[EXTRACT start]
A Global Challenge, A Shared Responsibility

The UN has called for laws and policies that recognize the full scope of violence, including its online iterations, and hold perpetrators accountable before abuse escalates into murder. Advocates are pushing for comprehensive strategies: better data collection, victim-centered policing, accessible shelters, consistent enforcement of restraining orders, and education campaigns that start in schools.

But law and policy are only part of the remedy. Community-based solutions that center survivors’ voices, that fund midwife-mentors, that teach boys nonviolent conflict resolution, and that create safety nets for women in precarious economic circumstances are equally vital.

What Can You Do?

Ask yourself: how often do you look away? When was the last time you checked whether a friend had access to resources? If you are a voter, what are candidates doing about domestic violence and digital abuse in your country? If you run a company, does your workplace policy protect employees from abuse?
[EXTRACT end]
Carry on the article about confronting violence and abuse above, picking up after its final question about workplace policy.
[RECORDS PROVIDED start]
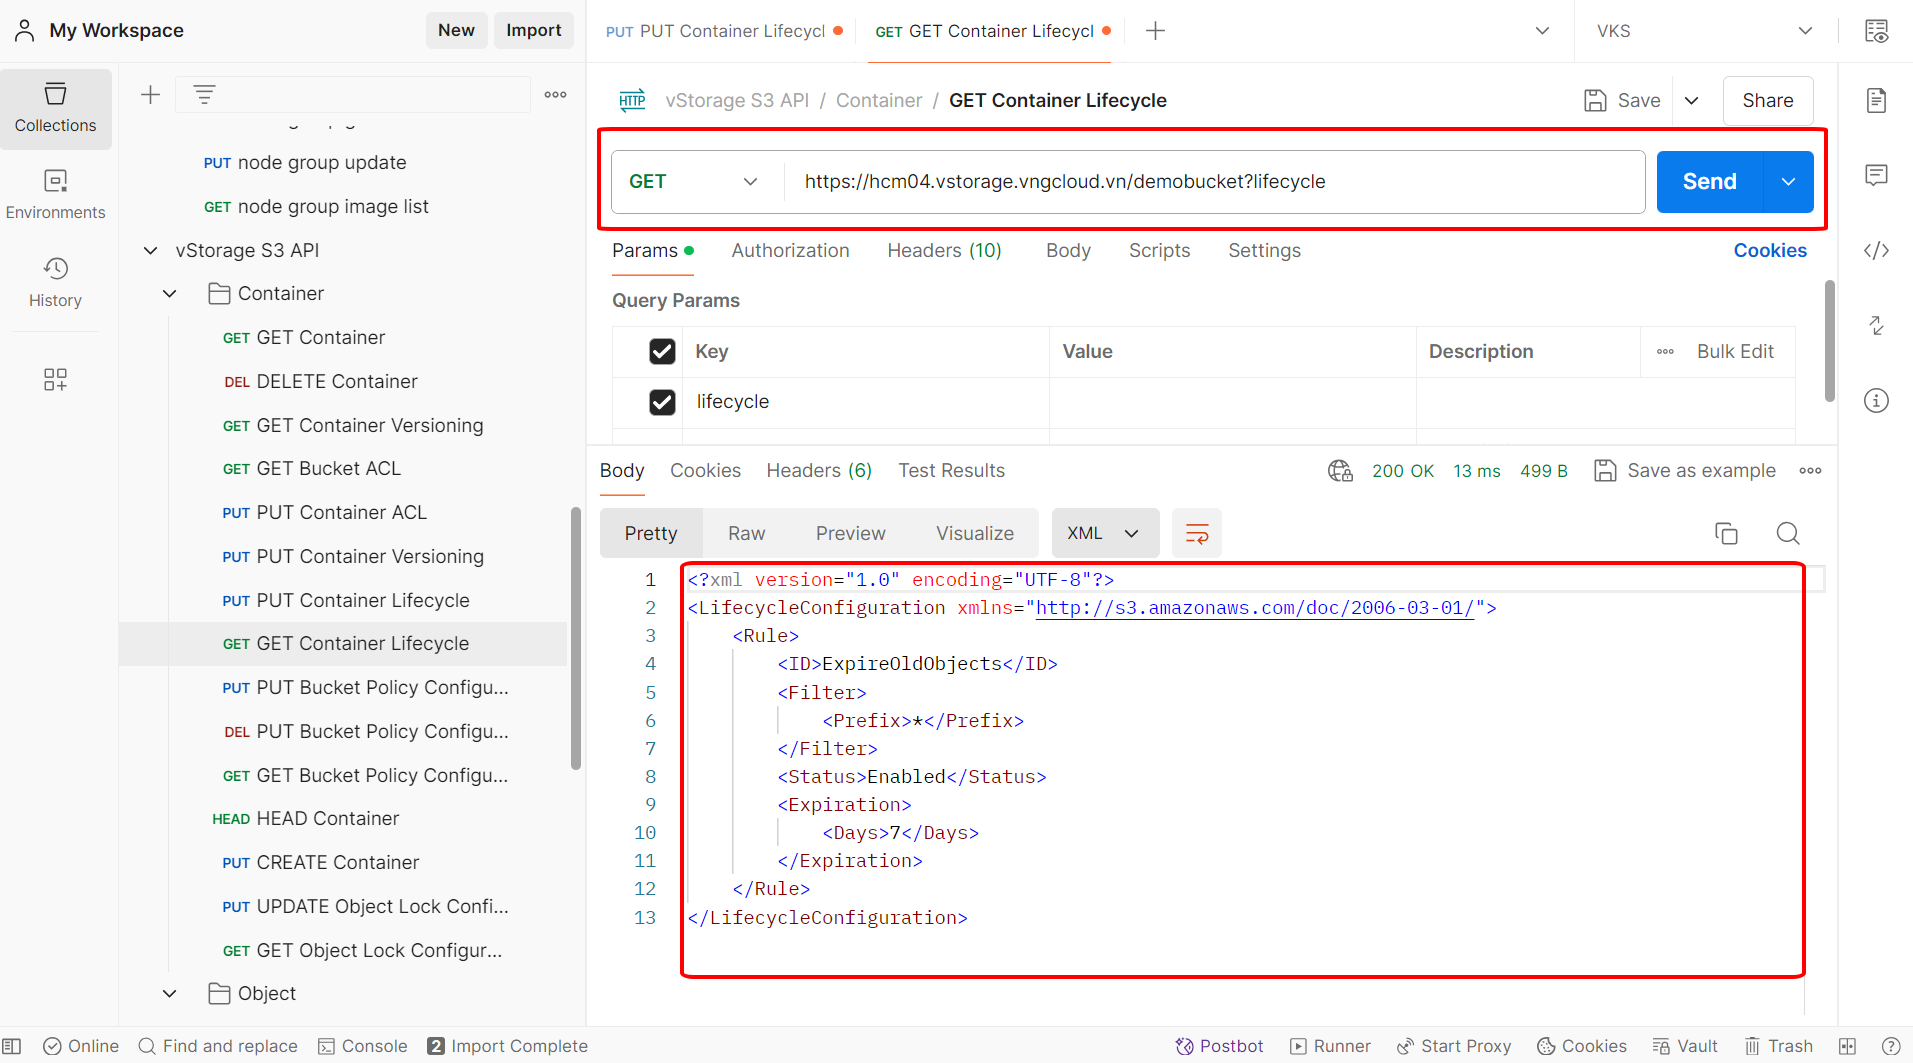Select GET Bucket ACL request

coord(328,469)
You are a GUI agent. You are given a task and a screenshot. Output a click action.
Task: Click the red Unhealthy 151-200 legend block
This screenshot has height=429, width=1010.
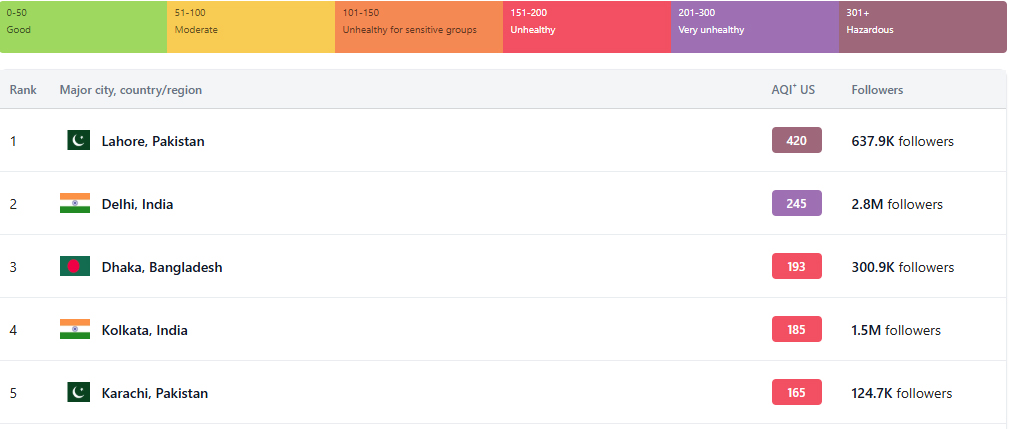pyautogui.click(x=587, y=26)
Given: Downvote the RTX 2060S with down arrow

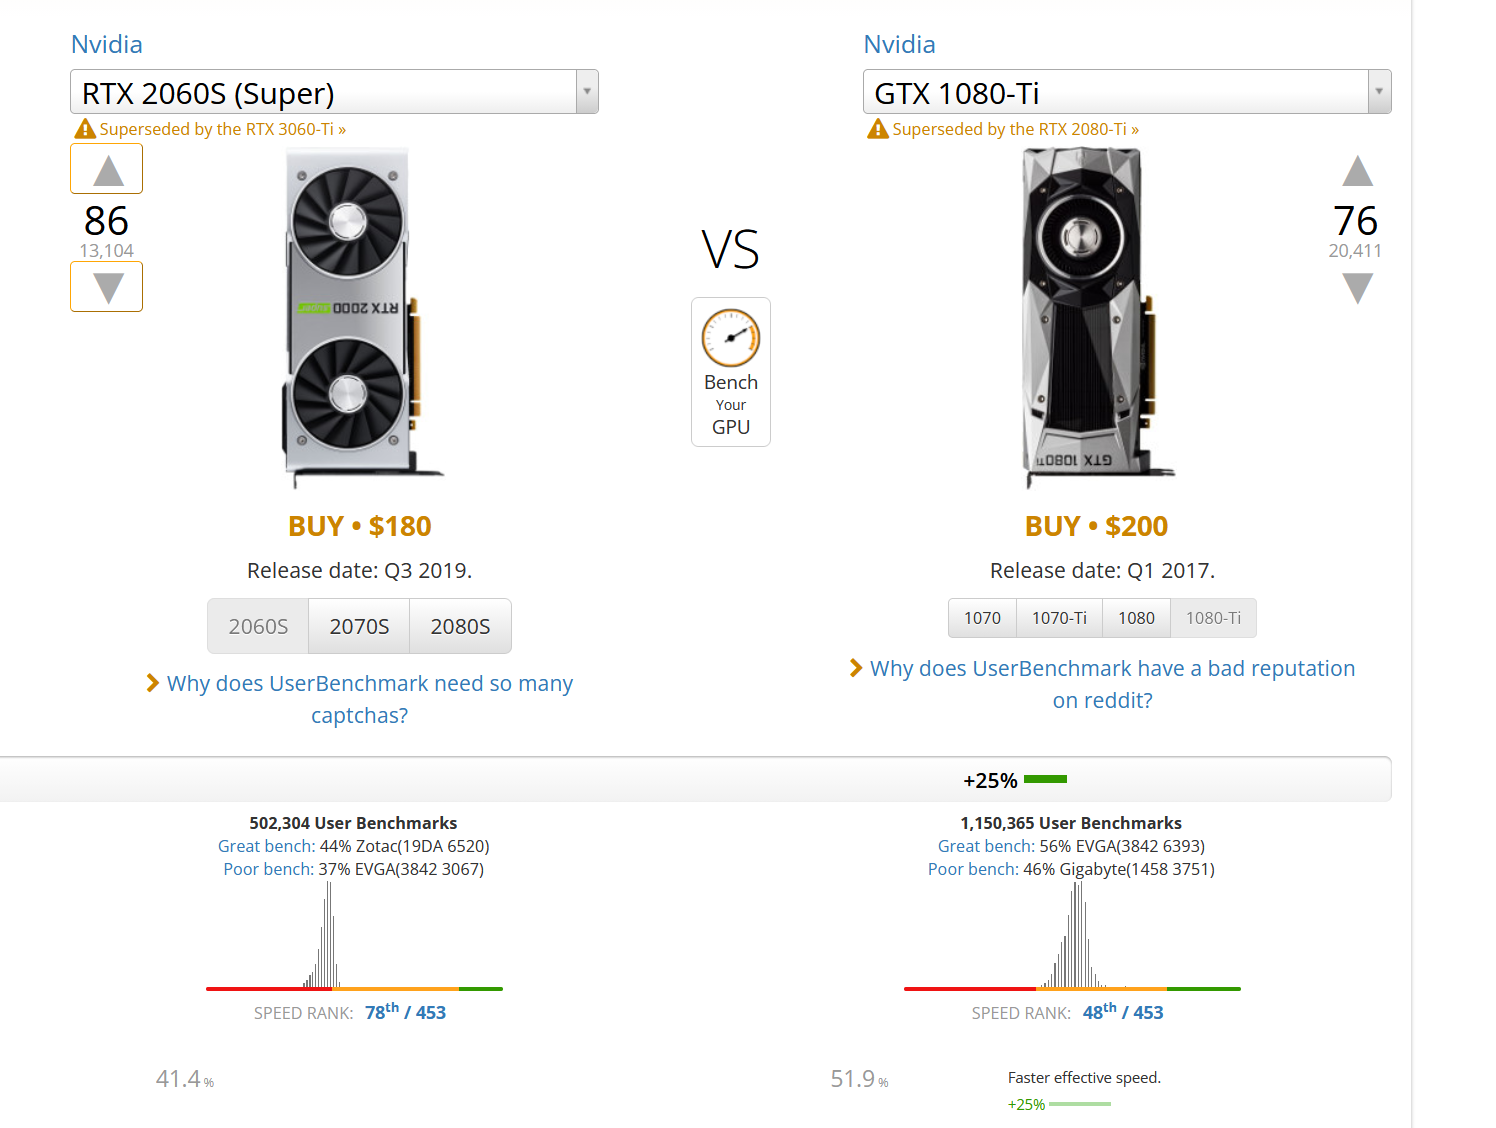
[RECORDS PROVIDED end]
* [RESULT]
  • Support local organizations that run shelters and hotlines.
  • Encourage lawmakers to fund comprehensive data collection and victim services.
  • Teach children respectful relationships and consent early.
  • Hold platforms accountable for the misuse of technology.

Closing: The Quiet Work of Bearing Witness

There is sorrow in naming these deaths, but there is also power. When we stop normalizing violence that hides behind family facades, when we insist that online harm is not “less real,” when we fund prevention and support survivors, the drumbeat can slow. Healing is messy. Justice is slow. But both begin when a society refuses to look away.

Will you be part of that refusal? If not now, when?